That is, of course, if you’re the one who leaves. If it’s not your decision, the pain is no less, but it’s a different version of pain, because you’re not the one in control.

Elizabeth Gilbert talks about her life during divorce as a ‘piece of dropped pie’ – all in pieces on the floor. Our job is to scrape the pieces up and make something new and better.

Our emotional pain has different shades, different patterns, but it’s all the same in the end. Loss creates grief. Our job is to swim our way up through it, to the surface.

Be Kind to Yourself

I think one of the biggest fears women have about ending a marriage is the failure. I see women who heap guilt and shame on themselves for ‘failing’ at this thing that society has told us is the most important thing we will ever do (thanks patriarchy).

So I’m just going to tell you some facts here.

Just because you feel guilty doesn’t mean you are guilty; you’ve just been conditioned that way. Women are taught to be responsible for relationships and to care how everyone else is feeling. Leaving a partner alone, to endure their own pain, goes against everything we’ve been taught. But sometimes it’s the thing we have to do. (Side note: I couldn’t break this feedback loop with positive thinking alone, it took some NLP to undo it).
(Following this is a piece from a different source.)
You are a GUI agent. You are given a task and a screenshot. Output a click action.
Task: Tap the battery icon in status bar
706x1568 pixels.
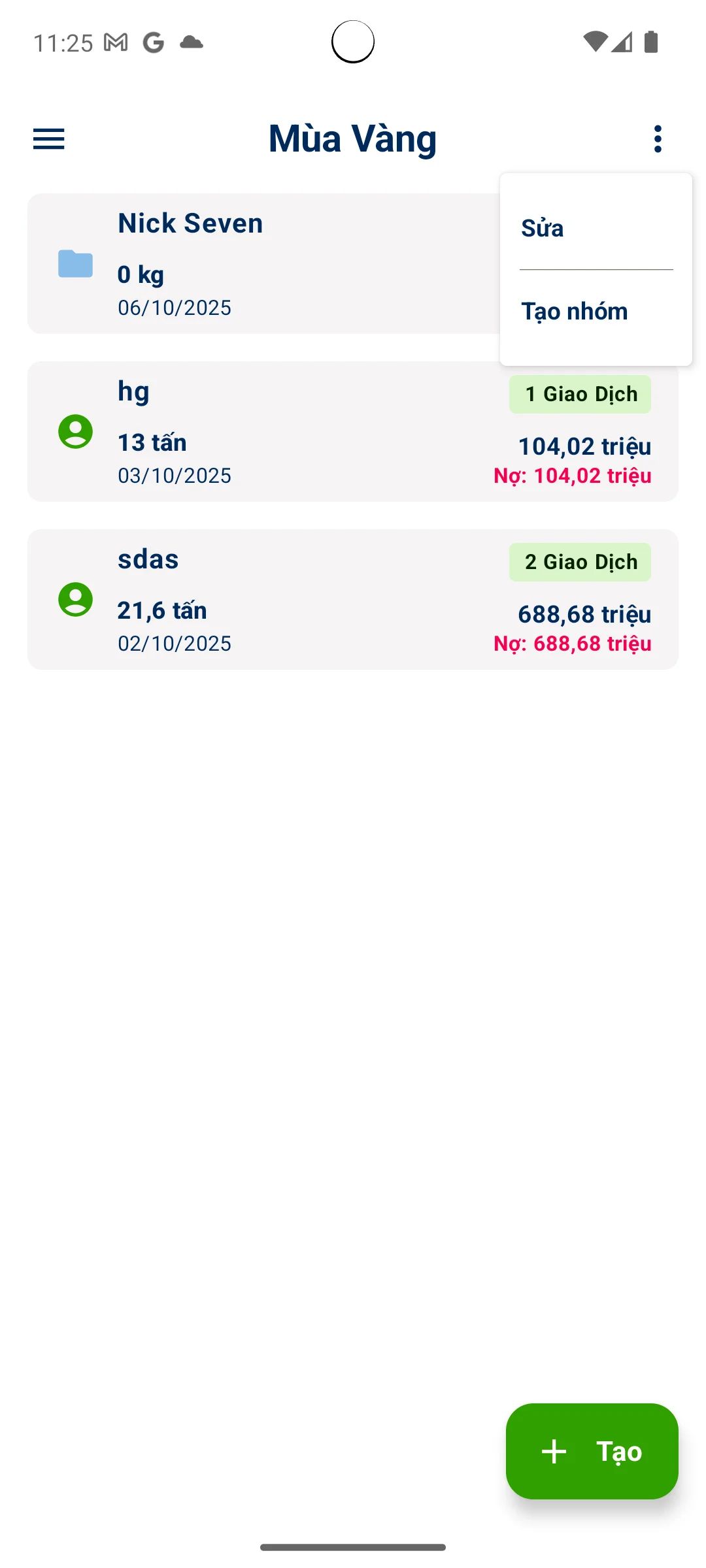click(x=651, y=42)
Just because they say you’re selfish, doesn’t mean it’s true. Prioritising your own feelings and happiness over a partner’s is not selfish, it’s self-care. They will likely tell you you’re selfish/cold/uncaring etc because this is possibly the first time they’ve seen you flip that switch, and put yourself first.
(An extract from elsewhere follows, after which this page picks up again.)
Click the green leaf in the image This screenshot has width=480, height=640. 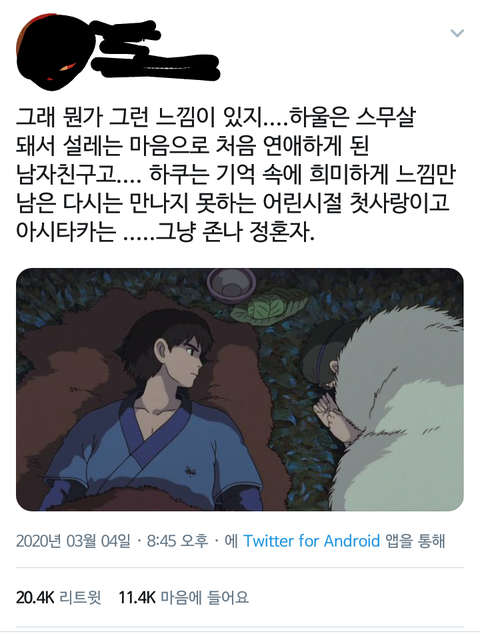[267, 305]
It’s not a failure, it’s just an end. A very good friend of mine helped me reframe this concept. We live long lives. We grow and learn and evolve. Not everything we set out to do will work forever. It doesn’t mean we have failed; it simply means we’ve learnt something.

A final thought…

A divorce is one of the most painful things you can go through, but it will likely be a catalyst for huge personal growth.

Your healing will not be linear. Sometimes you’ll feel great and sometimes you’ll feel like the Sadness Bird has taken up residence for far too long.

But what I can tell you is that you will find people to support you, believe you and help you heal. The rest is just logistics.